House Speaker John Boehner was once in the military too. He joined the U.S. Navy at the height of the Vietnam War in 1968 after graduating from high school, but after only eight weeks of training, he was discharged ("honorably") because of a "bad back" (although he was fit enough to be a linebacker on his high school's football team). My dad had a bad back all his life too, and so did I, from very labor-intensive work all our lives (my dad was raised on a farm and I worked in factories when I was younger).

Eleven years later (after bartending in the family business) John Boehner graduated from Xavier University in Cincinnati with only a bachelor's degree in business.

Now as a big shot congressman and Speaker of the House earning more than $223,500 a year, Boehner wants to raise the age of Social Security to 70 (so everyone else can break their backs longer), saying, "We need to look at the American people and explain to them that we're broke. We just need to be honest with people." But he never mentioned that his GOP buddy Paul Ryan had collected Social Security benefits to put himself through college even though HIS family was wealthy.

Only by way of politics could scoundrels such as Paul Ryan or John Boehner achieve such great success and hold lofty high-paying positions in our government. They don't feel empathy for the sacrifices our men and women in uniform endure. And  John Boehner could give a damn about 1,000 jobs lost in Ohio (because they weren't outsourced to China). It's only because his corporate masters and political campaign donors might make less profits from taxpayer-paid government contracts. Boehner and Ryan never sat in a foxhole with bullets flying over their head, but only received money from those who made the bullets.

From David Glenn Cox's excellent piece The Kingdoms of Greed - "Who would have thought that a nation which claims to love peace would be at perpetual war? And even more so, unable to win even a single campaign, where the head of the defense department becomes the head of the CIA and vice versa. That is a stunning policy that reverberates with totalitarian resonance. A nation at war with the world and at war with its own people."

Defense Secretary Robert Gates, while speaking at the Eisenhower Library last year, talked about America's insatiable appetite for more and more weapons: "Does the number of warships we have, and are building, really put America at risk, when the U.S. battle fleet is larger than the next 13 navies combined — 11 of which are our partners and allies? Is it a dire threat that by 2020, the United States will have only 20 times more advanced stealth fighters than China? These are the kinds of questions Eisenhower asked as commander-in-chief. They are the kinds of questions I believe he would ask today."

But Paul Ryan and John Boehner will always dance a jig to keep their wealthy corporate CEO golf buddies happy, and maybe that's another reason why the Doomsday Clock now stands at only 6 minutes to midnight; but not because of the threat of nuclear war, but because of the possibility of an all-out revolt. Make sure our soldiers get paid Senator Boehner...and build more tanks!

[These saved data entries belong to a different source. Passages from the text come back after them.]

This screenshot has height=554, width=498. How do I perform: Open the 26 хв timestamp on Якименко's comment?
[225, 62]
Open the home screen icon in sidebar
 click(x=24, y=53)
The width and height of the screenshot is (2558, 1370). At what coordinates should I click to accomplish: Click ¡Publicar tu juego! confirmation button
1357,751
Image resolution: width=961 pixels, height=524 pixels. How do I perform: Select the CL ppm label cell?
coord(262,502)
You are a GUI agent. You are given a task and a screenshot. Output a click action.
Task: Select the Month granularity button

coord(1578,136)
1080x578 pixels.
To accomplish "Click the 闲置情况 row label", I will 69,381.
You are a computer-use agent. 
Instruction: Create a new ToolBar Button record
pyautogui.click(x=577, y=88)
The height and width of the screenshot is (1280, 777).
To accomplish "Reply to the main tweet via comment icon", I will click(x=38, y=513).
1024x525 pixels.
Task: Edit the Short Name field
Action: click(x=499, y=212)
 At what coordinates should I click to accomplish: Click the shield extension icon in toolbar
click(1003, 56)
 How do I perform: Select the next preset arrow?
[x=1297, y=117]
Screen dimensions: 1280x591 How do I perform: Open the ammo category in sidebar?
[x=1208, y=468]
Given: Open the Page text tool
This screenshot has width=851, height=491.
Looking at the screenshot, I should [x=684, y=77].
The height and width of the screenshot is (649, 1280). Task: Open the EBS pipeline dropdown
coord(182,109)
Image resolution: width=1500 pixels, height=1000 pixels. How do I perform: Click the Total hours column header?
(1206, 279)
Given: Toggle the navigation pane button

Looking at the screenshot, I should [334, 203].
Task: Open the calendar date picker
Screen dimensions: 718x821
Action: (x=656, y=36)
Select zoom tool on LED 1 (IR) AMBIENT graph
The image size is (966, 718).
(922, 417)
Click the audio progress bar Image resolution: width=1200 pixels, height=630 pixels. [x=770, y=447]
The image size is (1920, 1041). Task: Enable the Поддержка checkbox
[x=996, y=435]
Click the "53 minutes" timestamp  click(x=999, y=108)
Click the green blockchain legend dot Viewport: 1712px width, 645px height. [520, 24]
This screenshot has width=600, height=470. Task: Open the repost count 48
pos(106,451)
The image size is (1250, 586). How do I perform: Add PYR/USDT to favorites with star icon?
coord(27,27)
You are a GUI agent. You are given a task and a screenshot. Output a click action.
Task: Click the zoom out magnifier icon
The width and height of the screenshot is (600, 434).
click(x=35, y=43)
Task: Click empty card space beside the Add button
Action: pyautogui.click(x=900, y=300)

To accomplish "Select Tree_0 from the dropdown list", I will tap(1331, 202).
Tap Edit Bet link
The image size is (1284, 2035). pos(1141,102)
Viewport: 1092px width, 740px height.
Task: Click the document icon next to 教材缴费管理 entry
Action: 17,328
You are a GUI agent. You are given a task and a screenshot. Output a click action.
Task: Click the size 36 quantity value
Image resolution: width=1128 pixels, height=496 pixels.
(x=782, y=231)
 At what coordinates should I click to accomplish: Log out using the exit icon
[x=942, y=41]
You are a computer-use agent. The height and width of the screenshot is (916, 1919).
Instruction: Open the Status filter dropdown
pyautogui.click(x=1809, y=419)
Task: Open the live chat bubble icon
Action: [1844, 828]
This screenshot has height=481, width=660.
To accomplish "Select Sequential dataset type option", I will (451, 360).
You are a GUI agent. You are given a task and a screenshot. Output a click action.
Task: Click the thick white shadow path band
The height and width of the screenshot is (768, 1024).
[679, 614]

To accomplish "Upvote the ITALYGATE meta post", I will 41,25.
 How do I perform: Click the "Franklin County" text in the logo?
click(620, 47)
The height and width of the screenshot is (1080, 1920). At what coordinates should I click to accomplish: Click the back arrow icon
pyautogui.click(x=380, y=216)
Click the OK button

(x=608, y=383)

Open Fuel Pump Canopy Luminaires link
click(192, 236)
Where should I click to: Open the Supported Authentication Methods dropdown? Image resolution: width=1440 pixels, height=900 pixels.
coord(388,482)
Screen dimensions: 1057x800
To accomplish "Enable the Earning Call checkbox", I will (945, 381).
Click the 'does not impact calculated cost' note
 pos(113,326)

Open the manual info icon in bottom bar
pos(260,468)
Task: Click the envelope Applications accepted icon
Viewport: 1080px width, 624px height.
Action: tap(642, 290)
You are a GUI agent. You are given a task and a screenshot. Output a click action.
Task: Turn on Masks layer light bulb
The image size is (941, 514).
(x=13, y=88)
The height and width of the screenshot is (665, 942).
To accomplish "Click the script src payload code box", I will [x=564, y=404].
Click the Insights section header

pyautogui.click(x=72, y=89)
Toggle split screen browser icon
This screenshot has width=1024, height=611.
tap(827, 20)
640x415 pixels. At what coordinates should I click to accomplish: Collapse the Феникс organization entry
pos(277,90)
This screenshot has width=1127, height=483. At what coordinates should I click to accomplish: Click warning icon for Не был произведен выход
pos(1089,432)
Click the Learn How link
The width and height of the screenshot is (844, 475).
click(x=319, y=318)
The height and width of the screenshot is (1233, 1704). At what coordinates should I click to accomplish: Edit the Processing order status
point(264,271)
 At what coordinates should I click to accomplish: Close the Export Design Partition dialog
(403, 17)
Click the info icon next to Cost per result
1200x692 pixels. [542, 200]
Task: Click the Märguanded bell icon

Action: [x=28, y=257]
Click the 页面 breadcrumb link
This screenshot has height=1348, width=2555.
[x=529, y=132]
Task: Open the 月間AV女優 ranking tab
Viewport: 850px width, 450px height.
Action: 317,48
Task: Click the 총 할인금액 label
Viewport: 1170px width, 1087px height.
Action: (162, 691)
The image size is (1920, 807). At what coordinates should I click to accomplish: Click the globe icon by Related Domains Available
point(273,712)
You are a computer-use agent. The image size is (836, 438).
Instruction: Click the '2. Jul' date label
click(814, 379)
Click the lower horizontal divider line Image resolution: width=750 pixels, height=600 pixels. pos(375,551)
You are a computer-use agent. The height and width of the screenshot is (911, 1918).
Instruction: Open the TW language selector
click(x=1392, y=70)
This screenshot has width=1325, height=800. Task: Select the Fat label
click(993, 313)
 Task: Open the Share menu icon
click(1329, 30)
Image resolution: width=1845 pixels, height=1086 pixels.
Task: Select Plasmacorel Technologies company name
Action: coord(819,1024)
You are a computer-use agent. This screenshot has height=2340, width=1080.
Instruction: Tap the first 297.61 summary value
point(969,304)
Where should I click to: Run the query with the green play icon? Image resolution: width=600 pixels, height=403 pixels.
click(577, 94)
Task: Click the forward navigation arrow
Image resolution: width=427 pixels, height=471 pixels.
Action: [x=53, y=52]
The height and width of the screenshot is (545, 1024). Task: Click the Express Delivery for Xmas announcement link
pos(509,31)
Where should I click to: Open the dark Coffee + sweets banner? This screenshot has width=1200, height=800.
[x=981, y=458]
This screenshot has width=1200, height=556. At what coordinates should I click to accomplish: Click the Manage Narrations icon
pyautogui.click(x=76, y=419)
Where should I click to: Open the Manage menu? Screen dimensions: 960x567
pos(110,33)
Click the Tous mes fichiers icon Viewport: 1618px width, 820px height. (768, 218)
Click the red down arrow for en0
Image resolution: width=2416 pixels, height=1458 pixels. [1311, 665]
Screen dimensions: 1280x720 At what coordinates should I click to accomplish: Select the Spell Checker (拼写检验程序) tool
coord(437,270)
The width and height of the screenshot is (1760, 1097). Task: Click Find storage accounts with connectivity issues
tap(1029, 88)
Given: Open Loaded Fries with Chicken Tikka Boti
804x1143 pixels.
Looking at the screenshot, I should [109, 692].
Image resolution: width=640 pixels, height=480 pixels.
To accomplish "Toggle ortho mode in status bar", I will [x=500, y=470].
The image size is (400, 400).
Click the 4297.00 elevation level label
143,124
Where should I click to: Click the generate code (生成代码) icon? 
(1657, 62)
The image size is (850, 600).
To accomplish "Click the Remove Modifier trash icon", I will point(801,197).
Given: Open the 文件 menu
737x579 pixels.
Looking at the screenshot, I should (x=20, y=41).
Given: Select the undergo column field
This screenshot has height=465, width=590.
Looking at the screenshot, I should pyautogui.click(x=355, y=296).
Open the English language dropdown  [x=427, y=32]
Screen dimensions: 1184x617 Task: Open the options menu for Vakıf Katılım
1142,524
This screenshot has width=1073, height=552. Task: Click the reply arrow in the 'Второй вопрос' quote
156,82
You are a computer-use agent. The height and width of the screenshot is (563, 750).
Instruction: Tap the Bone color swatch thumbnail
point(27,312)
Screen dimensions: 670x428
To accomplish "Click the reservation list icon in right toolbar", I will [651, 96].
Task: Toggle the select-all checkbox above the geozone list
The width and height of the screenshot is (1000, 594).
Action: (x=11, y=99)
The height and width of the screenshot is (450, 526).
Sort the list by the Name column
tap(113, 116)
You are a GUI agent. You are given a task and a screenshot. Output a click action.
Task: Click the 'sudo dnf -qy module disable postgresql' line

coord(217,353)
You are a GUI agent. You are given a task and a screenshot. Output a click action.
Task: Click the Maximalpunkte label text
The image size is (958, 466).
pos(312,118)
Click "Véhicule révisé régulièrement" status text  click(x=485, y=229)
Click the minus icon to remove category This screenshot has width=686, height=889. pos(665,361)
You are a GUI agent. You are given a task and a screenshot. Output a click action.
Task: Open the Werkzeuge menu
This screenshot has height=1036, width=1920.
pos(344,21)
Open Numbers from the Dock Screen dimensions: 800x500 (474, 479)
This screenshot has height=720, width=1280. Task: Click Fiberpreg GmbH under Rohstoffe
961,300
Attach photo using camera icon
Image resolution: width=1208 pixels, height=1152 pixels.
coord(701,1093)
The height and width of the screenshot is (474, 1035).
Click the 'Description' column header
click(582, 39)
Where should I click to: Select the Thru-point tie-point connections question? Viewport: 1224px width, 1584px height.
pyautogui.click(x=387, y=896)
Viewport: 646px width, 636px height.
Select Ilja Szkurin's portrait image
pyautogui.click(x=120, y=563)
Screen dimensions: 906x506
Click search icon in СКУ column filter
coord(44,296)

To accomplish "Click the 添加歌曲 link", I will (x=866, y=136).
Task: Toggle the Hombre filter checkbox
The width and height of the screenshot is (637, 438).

Because where you and your Republican's are taking this country, you'll need them here at home.

Before being our 34th President, Dwight D. Eisenhower was a five-star general in the United States Army. In his final speech from the White House, he warned that an arms race would take resources from other areas - such as building schools and hospitals. Just like Ryan and Boehner, Eisenhower was also a Republican, but the biggest difference was, "Ike" had honor.

As an Aside: The United States has military installations all over the world. Every time a G.I. leaves the base to buy a shirt, eat dinner, or go sight-seeing, they're supporting the local economies of foreign countries...billions of dollars leave our shores in retail business alone (unless they purchase something from an American-based multi-national corporation, in which case, their corporate taxes would be going to foreign treasuries, not ours.)

(* I re-posted Making the Case From a Different Place by William Rivers Pitt)

1 comment:

  1. We support all the wars or conflicts and our economy is suffering because of it. Even if the Libya rebels pay us back it will only put back the money already spent by the US taxpayers. Yes it will put money in the defense industry but it will be a zero sum game with economic growth.